Dataface Tasks

Choose narrative serif typeface for Dataface

IDGRAPH_LIBRARY-CHOOSE_NARRATIVE_SERIF_TYPEFACE_FOR_DATAFACE
Statuscompleted
Priorityp2
Milestonem1-ft-analytics-analyst-pilot
Ownerdata-viz-designer-engineer

Problem

Select a serif companion typeface for narrative headlines and selected annotation labels after the primary sans decision is complete.

Context

  • Dataface chose Inter as the primary sans-serif typeface for UI, charts, tables, and data-dense surfaces (see ai_notes/considerations/INTER_AS_PRIMARY_SANS.md).
  • Source Sans 3 was the runner-up in the sans evaluation, noted for its warmer, more text-oriented tone.
  • The suite CSS already defines --font-sans with Inter and --font-mono with JetBrains Mono, but has no --font-serif variable.
  • The serif companion is scoped to narrative headlines, section headers, and selected annotation labels — not to data-dense chart surfaces, which remain Inter-only.
  • The serif typeface must be open source (SIL OFL) and available on Google Fonts for easy self-hosting and CDN delivery.

Possible Solutions

  • Source Serif 4 (recommended): Adobe's serif counterpart to Source Sans. Variable font with optical size axis (opsz), weight range 200–900. Shares the humanist warmth that made Source Sans 3 the runner-up in the sans round. Pairs naturally with Inter's proportions and x-height. SIL OFL, on Google Fonts. Trade-offs: best balance of narrative voice, Inter compatibility, and implementation maturity. Optical sizes give display-quality headlines without a separate cut.
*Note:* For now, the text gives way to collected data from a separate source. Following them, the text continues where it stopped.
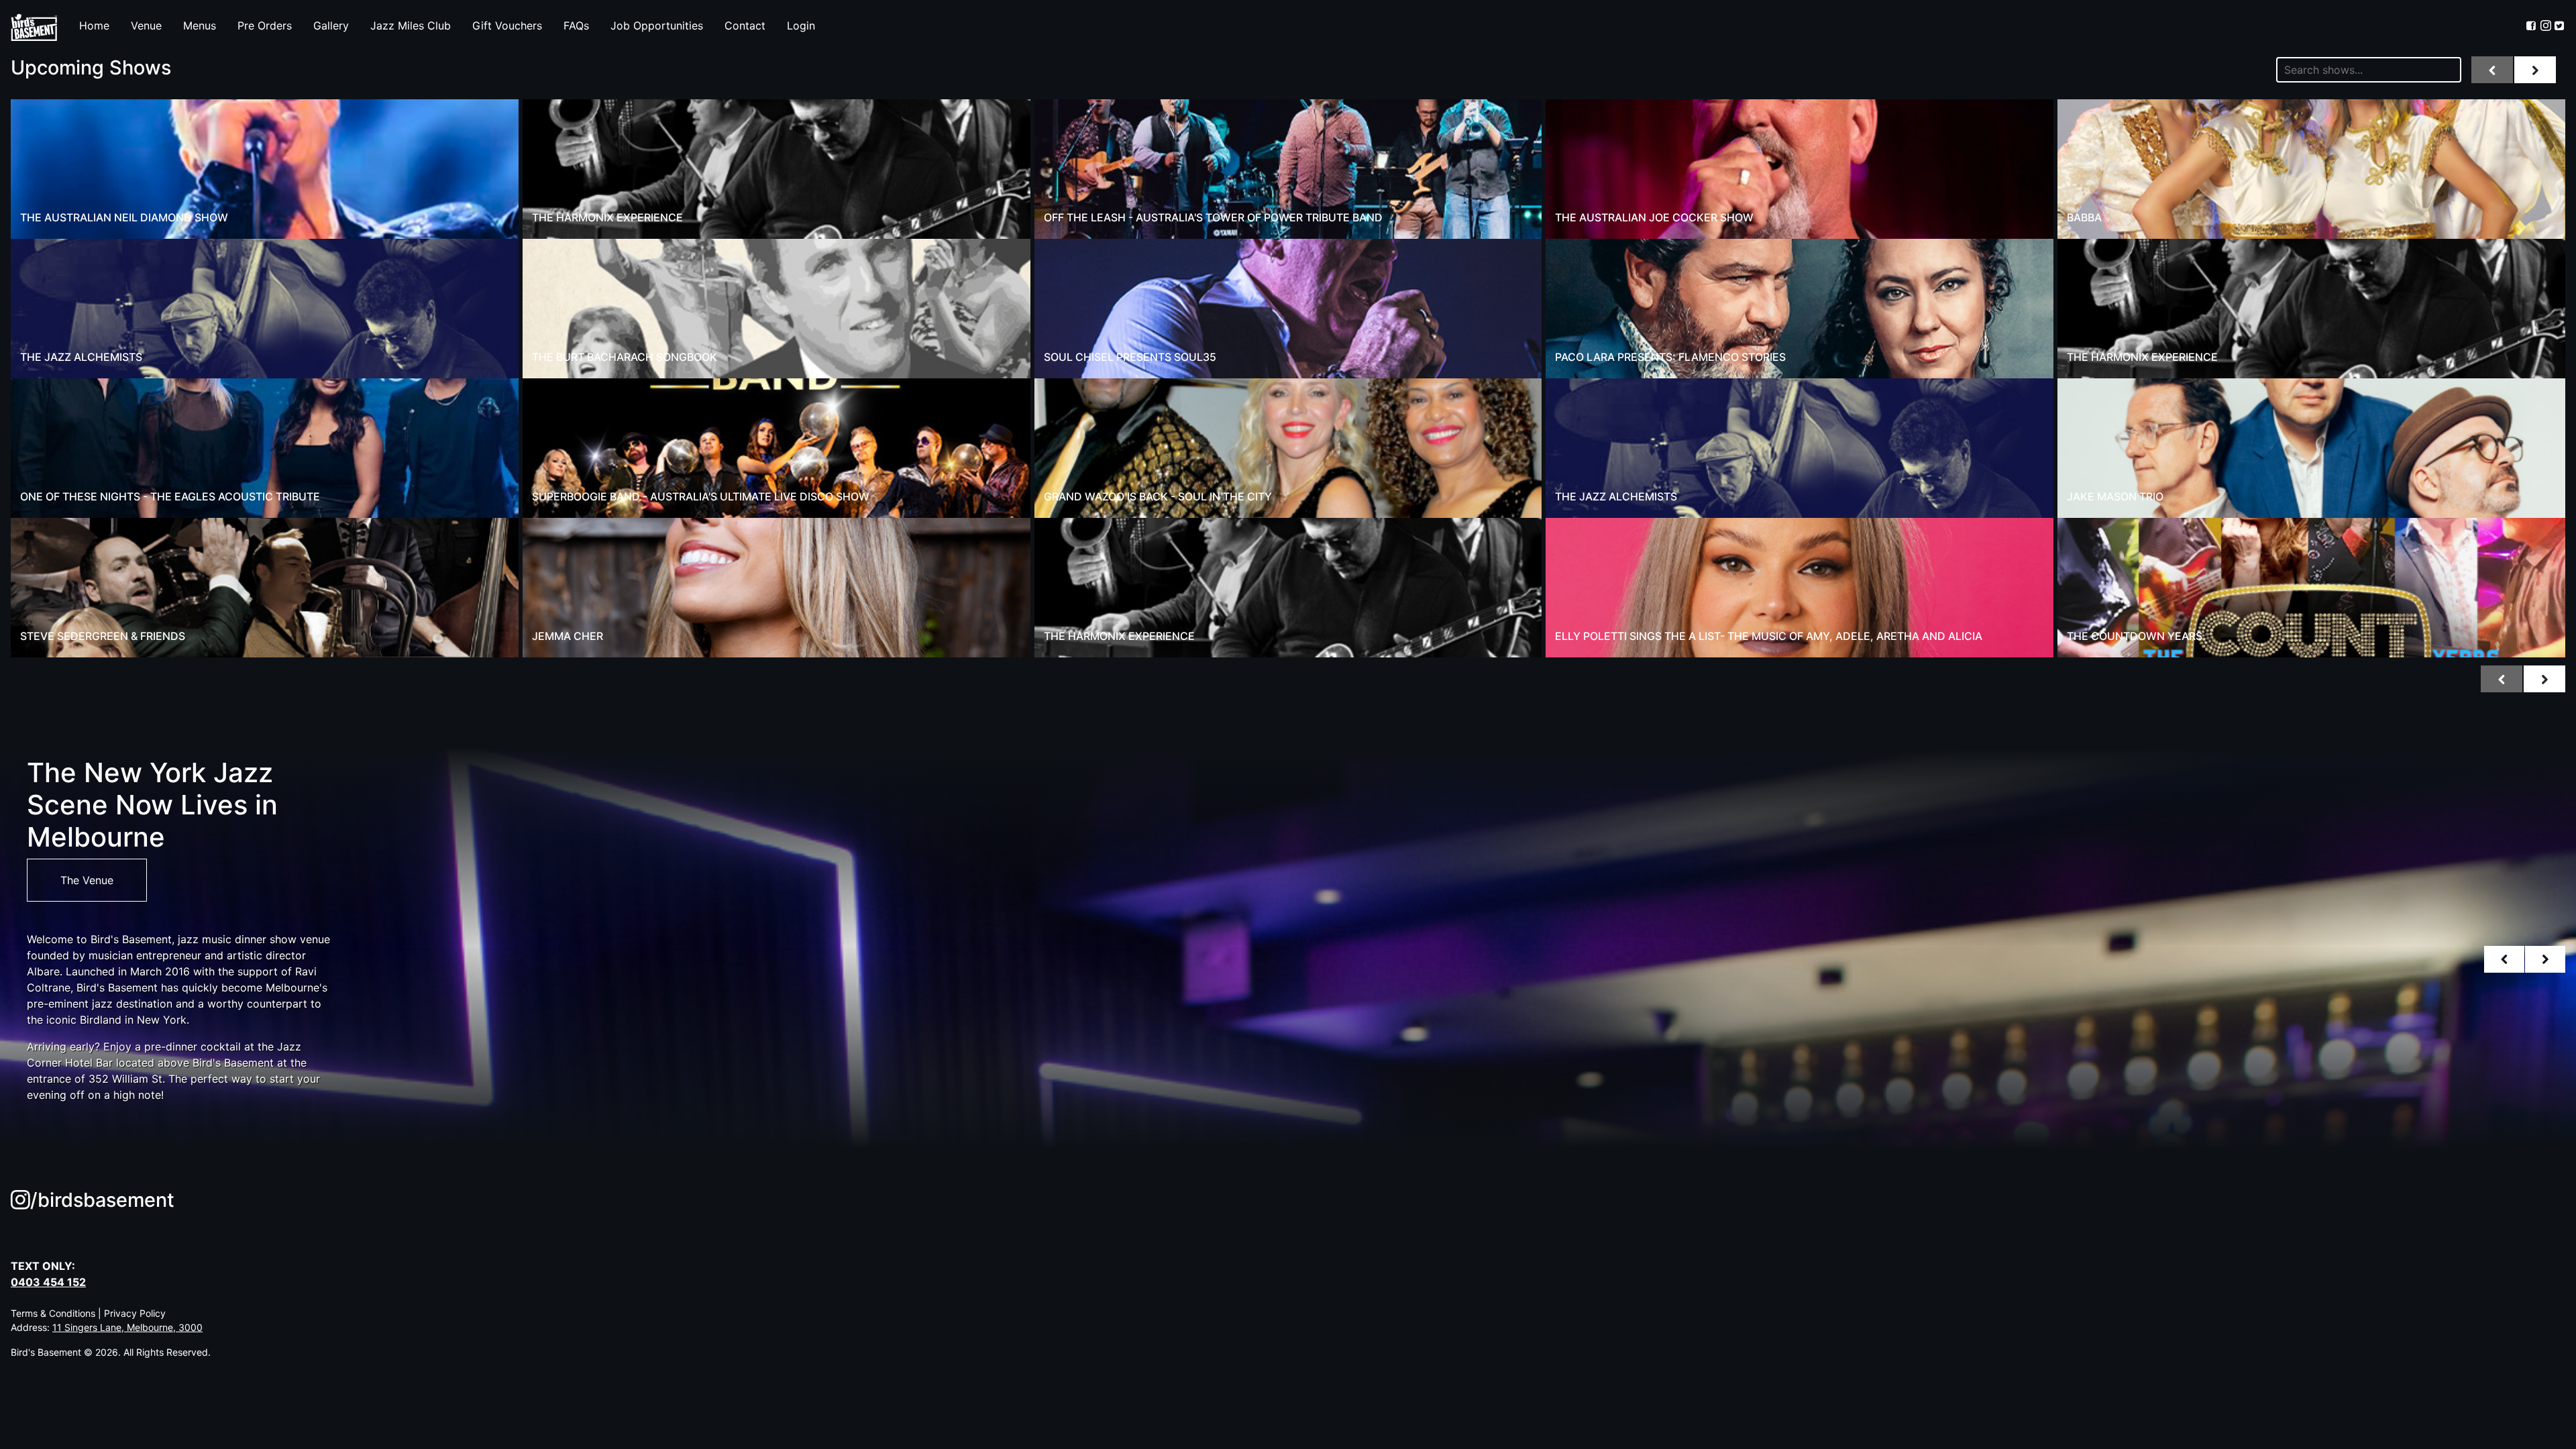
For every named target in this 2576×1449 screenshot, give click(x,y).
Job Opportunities (656, 25)
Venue (146, 25)
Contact (744, 25)
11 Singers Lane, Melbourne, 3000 (127, 1327)
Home (94, 25)
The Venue (86, 880)
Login (801, 25)
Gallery (331, 25)
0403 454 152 (48, 1282)
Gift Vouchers (507, 25)
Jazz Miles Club (410, 25)
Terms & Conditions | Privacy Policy (88, 1313)
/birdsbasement (102, 1200)
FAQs (576, 25)
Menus (199, 25)
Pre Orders (264, 25)
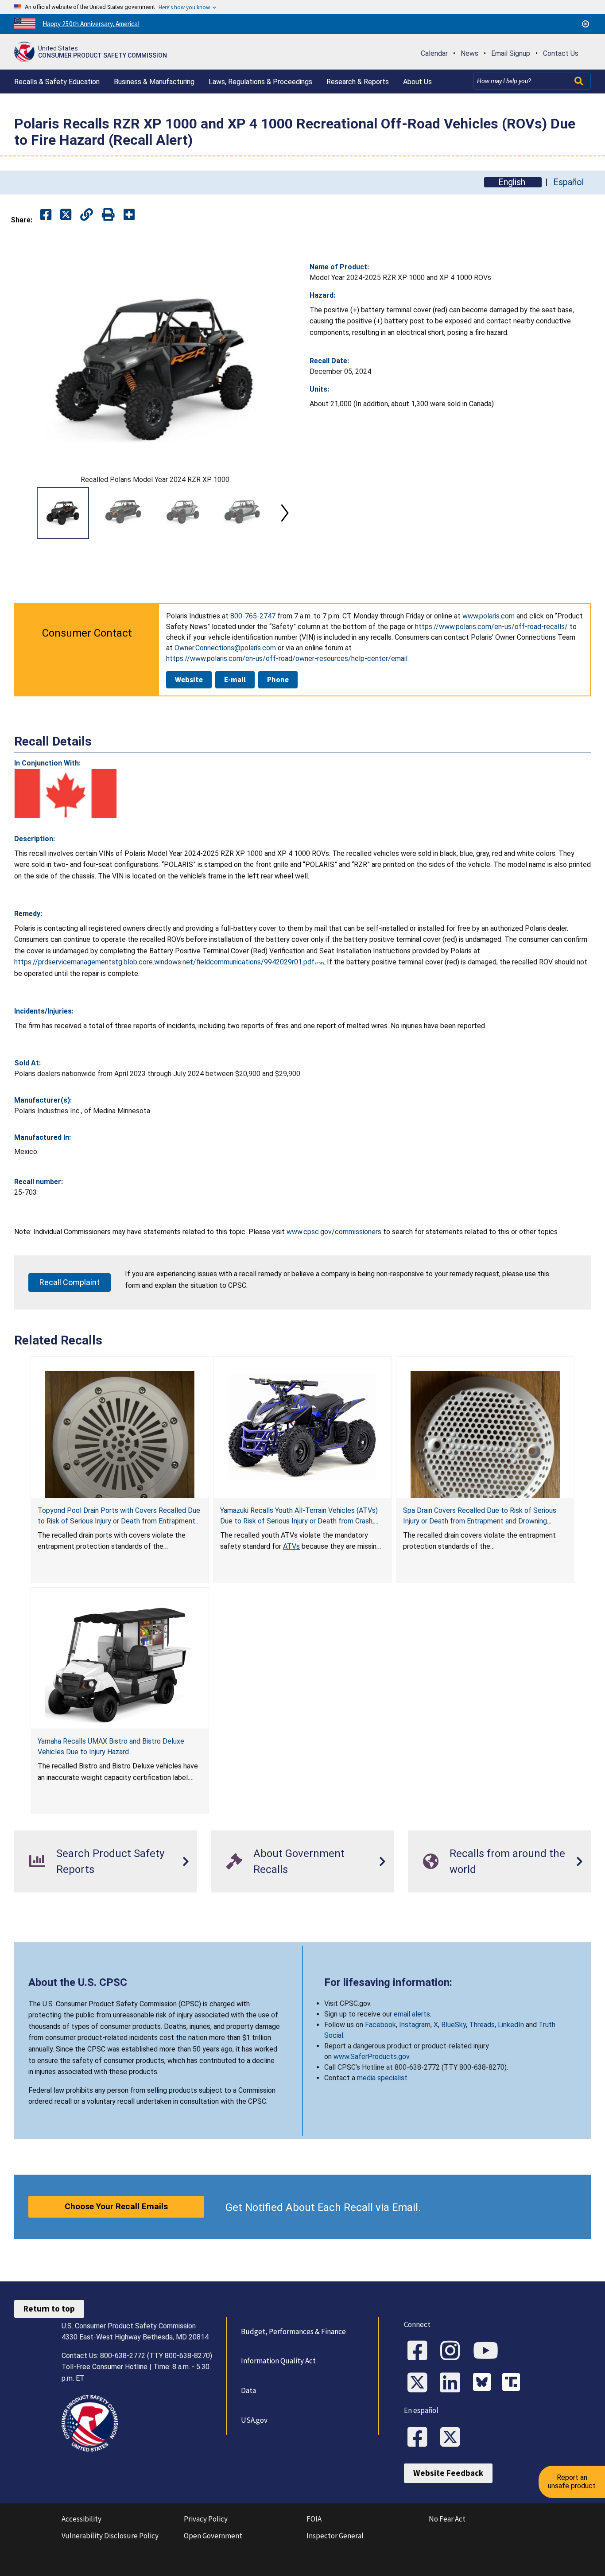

  • Newsreader: Production Type design for Google, purpose-built for editorial contexts. Variable with optical size axis. Strong narrative personality. Trade-offs: excellent editorial voice but potentially too opinionated for a data product — its personality could clash with Inter's neutral pragmatism.

  • Literata: Originally designed for Google Play Books. Clean, modern serif with variable support. Trade-offs: optimized for long-form reading rather than headline display; less distinctive at large sizes.

  • Lora: Popular serif pairing with sans-serif faces. Well-balanced calligraphic curves. Trade-offs: widely used but lacks optical size axis; headline rendering at large sizes is less refined than Source Serif 4.

  • No serif — Inter only: Skip the serif companion entirely. Trade-offs: simplest path but sacrifices the narrative voice that editorial and annotation-heavy surfaces benefit from.

Plan

  1. Evaluate candidates at headline sizes (24–48px) paired with Inter body text.
  2. Select Source Serif 4 based on Inter compatibility, optical size support, and narrative tone.
  3. Record the decision and rationale in ai_notes/considerations/SOURCE_SERIF_4_AS_NARRATIVE_SERIF.md.
  4. Add --font-serif CSS variable to apps/cloud/static/css/suite.css alongside existing --font-sans and --font-mono.
  5. No render-layer code changes — serif usage in chart annotations will be wired in future tasks as specific narrative surfaces are built.

Implementation Progress

  • [x] Evaluated candidate serif families against Inter pairing criteria.
  • [x] Selected Source Serif 4 as the narrative serif companion.
  • [x] Created decision document: ai_notes/considerations/SOURCE_SERIF_4_AS_NARRATIVE_SERIF.md.
  • [x] Added --font-serif CSS variable to suite.css.
  • [x] Task completed — serif is available for future narrative surfaces.

QA Exploration

  • N/A — this is a typography decision and CSS variable addition with no runtime behavior change. The variable is declared but not yet consumed by any component; visual QA will happen when narrative surfaces are built.
  • [x] QA exploration completed (or N/A for non-UI tasks)

Review Feedback

  • Serif evaluation should happen as a distinct visual-language decision, not as an add-on to the sans selection.
  • Source Serif 4 selected for its optical size axis, Inter compatibility, and narrative warmth without data-surface contamination.